It feels so very right to let distractions have their way with you at work.  It’s like when go grocery shopping on an empty stomach.  You don’t really need that ham or that ice cream or that bag of chips or that family pack of extra-large chocolate puddings.  But your growling stomach says otherwise.

When you finally find your way to the checkout line, your cart is piled so high you could feed a small village… and then some.  The same can be said about all those workplace distractions you let take advantage of you.

You don’t really need that gossip or that useless meeting or that 15th trip to the restroom.  But you throw them on your plate anyways.  When you find your way to the end of the day, your plate is just as full as it was when you got to work that morning.
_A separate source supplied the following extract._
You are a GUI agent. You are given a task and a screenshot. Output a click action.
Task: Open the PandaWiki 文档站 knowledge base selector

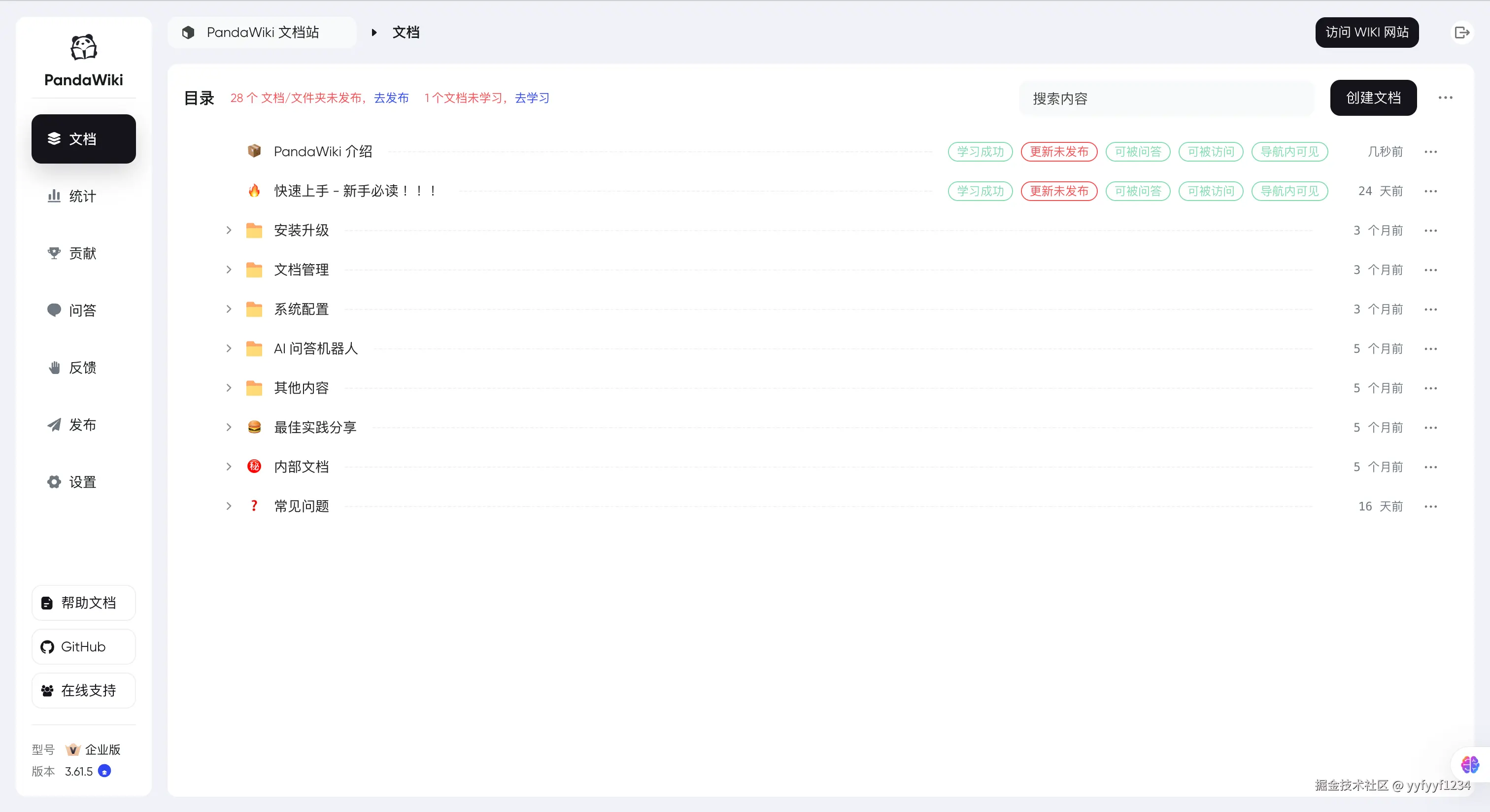pos(262,33)
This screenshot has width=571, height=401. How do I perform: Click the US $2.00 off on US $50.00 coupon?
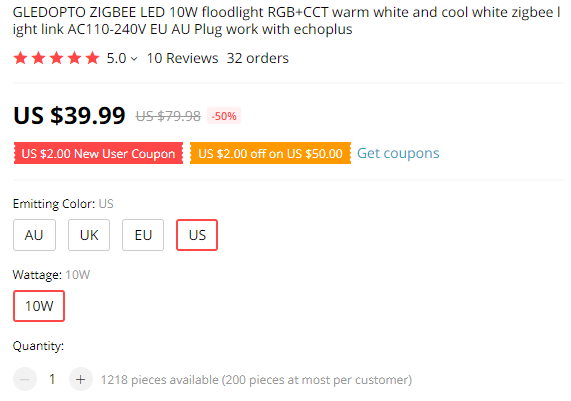(x=270, y=153)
When you’re dealing with smaller businesses, distractions run rampant, and they can affect employees quicker than a zombie outbreak can go from reasonably manageable to a human population of five.  This is because everyone usually works so close to one another that they can hear each other perspiring.

Clearly, distractions aren’t good for business, especially since research has suggested time and time again that people aren’t as good at multitasking as they like to think they are – which means that not only will you struggle to get anything off your plate but when you do finish something, the end result will be mediocre at best.  In fact, Harvard researchers say that focus is such a fragile thing, that anything from a ringing phone to a small vibration can send it into shock.

So what do you think happens to your focus and, subsequently, your productivity and quality of work when you spend 30 minutes chitchatting with a neighbor?  Or when you try to divide your attention between that last minute report and that new YouTube video?  Well, it’s nothing good.

Obviously, Harvard has a solution to these pesky workplace distractions, because it’s Harvard.  But it comes in the form of long walks, emotion corralling, and soul-searching gazes into the eyes of your coworkers.  Drinking a 30-year-old cup of tea spiked with farts and saggy skin sounds more appealing than that.  So here’s what we recommend.

Be honest with yourself.

If you did do all that ridiculous soul-searching, what would you find out about yourself?  Would you be accepting of this soul if it was the soul of someone else?  In other words, are you that one person?  That one person that always seems to be doing nothing but, at the same time, always complains that they have no time to do anything?  You know… that one person that everyone hates?  Be honest with yourself.  You’ll find that it’s much easier to get yourself back on track when you know what’s really going on with yourself.

Is eight hours never enough time?

Eight hours is a long time, and if you’re truly a productive, distraction-free person, then you can get a lot done.  Yes, there are anomalies to this, but odds are you aren’t one.  So don’t give yourself that much star power.  Most of us are not Zuckerbergs, Bezos, or Cooks – and on that note, I bet if you asked these people how much they can get done in a day and whether or not they take work home, you’d probably be very surprised by their answers.  And then you’d probably want to go jump off a cliff.  At the end of the day, if you feel like you’ve accomplished very little and if you feel like you have too much on your plate, then you need to reevaluate yourself and how you work.

Do you remember how to get home?

The majority of people have a place they like to call home when they’re at work.  It might be a desk; it might be a closet that looks like an office, or it might be a set of three fully decked out computer monitors.  Whatever the case is, how long has it been since you’ve been there?  And about how much time do you actually spend there?  Your work home should be your personal hub of productivity.  It should be the place where stuff gets done and dreams come true.  If you aren’t there for the large majority of the day, then you have yourself a problem.  Usually, this comes in the form of serial chit-chatting, or in other words, you like to hop around from office-to-office shooting the breeze with everyone and anyone.  Yeahhhh… don’t do that.

This can also go the other way – if your work home is the unofficial nightclub of your business, knock it off and get to work.